The output I am aiming for is an n-by-n symmetric matrix of familiarity index values between each traders on the market.
I have no experience with graph theory or existing tools, but am happy to do what it takes to learn. I have this weird feeling that my question is perhaps a slight tweak on a well understood problem - one with lots of tools available to me. Thus I'm hoping there's a method you can recommend with an existing implementation.
My Background: I mostly program in R (I'd prefer to work with cran packages), but can work with Python and Java if that's going to be preferable.
Thanks for any advice you might have!
My Best Stab at a Familiarity Function (in R code)

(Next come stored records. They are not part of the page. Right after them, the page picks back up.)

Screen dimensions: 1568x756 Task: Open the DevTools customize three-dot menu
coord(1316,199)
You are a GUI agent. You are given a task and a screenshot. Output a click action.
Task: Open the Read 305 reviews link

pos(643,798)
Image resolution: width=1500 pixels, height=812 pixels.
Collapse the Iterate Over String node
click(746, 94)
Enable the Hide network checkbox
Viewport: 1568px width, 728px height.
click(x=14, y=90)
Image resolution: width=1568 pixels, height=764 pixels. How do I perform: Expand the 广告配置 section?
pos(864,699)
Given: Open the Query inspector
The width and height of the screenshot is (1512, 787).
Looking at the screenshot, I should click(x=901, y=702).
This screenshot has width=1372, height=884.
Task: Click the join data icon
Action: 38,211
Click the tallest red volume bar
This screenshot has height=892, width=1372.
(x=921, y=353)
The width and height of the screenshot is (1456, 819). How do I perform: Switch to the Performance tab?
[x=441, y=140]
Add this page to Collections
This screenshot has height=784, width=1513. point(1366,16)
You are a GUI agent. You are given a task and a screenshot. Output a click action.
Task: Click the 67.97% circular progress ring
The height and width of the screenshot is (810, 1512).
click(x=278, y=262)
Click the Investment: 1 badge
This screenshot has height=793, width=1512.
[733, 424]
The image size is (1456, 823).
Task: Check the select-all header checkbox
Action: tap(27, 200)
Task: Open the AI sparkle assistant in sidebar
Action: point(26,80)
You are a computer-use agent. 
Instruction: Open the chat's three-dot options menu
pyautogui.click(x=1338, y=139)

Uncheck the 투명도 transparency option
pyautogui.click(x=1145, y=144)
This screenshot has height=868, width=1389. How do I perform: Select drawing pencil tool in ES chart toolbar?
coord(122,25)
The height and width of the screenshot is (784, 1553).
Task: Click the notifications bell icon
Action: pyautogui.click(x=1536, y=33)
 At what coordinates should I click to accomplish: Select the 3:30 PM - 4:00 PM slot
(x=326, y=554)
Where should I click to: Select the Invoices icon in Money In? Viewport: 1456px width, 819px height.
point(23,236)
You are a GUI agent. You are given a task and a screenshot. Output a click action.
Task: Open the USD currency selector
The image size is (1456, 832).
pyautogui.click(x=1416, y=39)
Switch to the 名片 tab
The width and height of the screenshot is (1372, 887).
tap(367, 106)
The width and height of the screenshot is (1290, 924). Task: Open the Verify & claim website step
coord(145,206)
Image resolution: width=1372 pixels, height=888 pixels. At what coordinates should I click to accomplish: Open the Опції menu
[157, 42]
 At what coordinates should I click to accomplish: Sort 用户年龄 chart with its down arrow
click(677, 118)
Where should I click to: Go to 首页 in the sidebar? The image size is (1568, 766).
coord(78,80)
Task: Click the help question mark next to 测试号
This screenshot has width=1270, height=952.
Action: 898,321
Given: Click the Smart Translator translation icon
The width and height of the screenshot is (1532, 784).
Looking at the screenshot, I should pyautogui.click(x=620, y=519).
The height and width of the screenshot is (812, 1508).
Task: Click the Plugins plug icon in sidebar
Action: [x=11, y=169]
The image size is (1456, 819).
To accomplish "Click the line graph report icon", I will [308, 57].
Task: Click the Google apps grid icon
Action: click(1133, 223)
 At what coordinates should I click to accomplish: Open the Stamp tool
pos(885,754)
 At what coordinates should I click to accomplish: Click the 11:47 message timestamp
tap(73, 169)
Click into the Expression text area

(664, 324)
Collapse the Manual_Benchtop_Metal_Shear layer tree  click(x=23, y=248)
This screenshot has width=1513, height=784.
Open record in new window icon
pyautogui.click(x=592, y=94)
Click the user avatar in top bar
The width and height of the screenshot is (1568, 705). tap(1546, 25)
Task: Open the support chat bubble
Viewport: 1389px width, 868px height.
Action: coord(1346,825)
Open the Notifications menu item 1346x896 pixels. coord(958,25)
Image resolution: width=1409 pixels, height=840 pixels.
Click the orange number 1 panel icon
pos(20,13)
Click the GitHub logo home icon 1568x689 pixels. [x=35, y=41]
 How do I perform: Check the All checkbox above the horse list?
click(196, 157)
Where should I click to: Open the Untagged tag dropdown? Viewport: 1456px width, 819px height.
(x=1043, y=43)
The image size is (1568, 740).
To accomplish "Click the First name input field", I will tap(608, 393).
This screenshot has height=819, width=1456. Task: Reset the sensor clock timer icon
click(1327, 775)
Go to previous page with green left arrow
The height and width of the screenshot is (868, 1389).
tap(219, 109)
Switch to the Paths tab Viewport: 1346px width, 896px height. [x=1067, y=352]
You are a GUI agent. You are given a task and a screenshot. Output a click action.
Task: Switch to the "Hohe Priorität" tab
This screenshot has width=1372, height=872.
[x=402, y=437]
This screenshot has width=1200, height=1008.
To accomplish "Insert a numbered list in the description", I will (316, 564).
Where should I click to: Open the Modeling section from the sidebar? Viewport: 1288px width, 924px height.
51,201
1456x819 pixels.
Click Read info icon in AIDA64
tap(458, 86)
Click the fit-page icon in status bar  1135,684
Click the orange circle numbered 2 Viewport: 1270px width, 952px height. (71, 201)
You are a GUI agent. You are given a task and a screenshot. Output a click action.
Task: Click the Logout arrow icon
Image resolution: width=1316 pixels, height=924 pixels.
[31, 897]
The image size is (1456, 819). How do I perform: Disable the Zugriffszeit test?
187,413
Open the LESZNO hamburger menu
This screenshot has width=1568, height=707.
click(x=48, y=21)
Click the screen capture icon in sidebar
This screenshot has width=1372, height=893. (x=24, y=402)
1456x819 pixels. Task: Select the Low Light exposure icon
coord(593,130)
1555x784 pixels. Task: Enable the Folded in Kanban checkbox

FamiliarityIndex <- function(data){
# Takes input dataset of symmetric n-by-n matrix of trade frequency counts
# return a 'familiarity index'
# How to interpret: how familair Trader COLUMN is with this Trader number ROW
# e.g., if col 4 row 1 is large, that's how familiar trader 4 is with trader 1
# (it might differ for col 1 row 4!)
#rescale counts
newData = data
for (i in 1:nrow(data)){
colSum = sum(data[,i], na.rm=T)
newData[,i] = data[,i] / colSum
}
#
data <- newData
for (col in 1:ncol(data)){
for (row in 1:ncol(data)){
if (is.na(newData[row,col])){} else {
newData[row,col] = newData[row,col] +
sum(data[row,1:(ncol(data))] * data[,col], na.rm=T)
}
}
}
return(newData)
}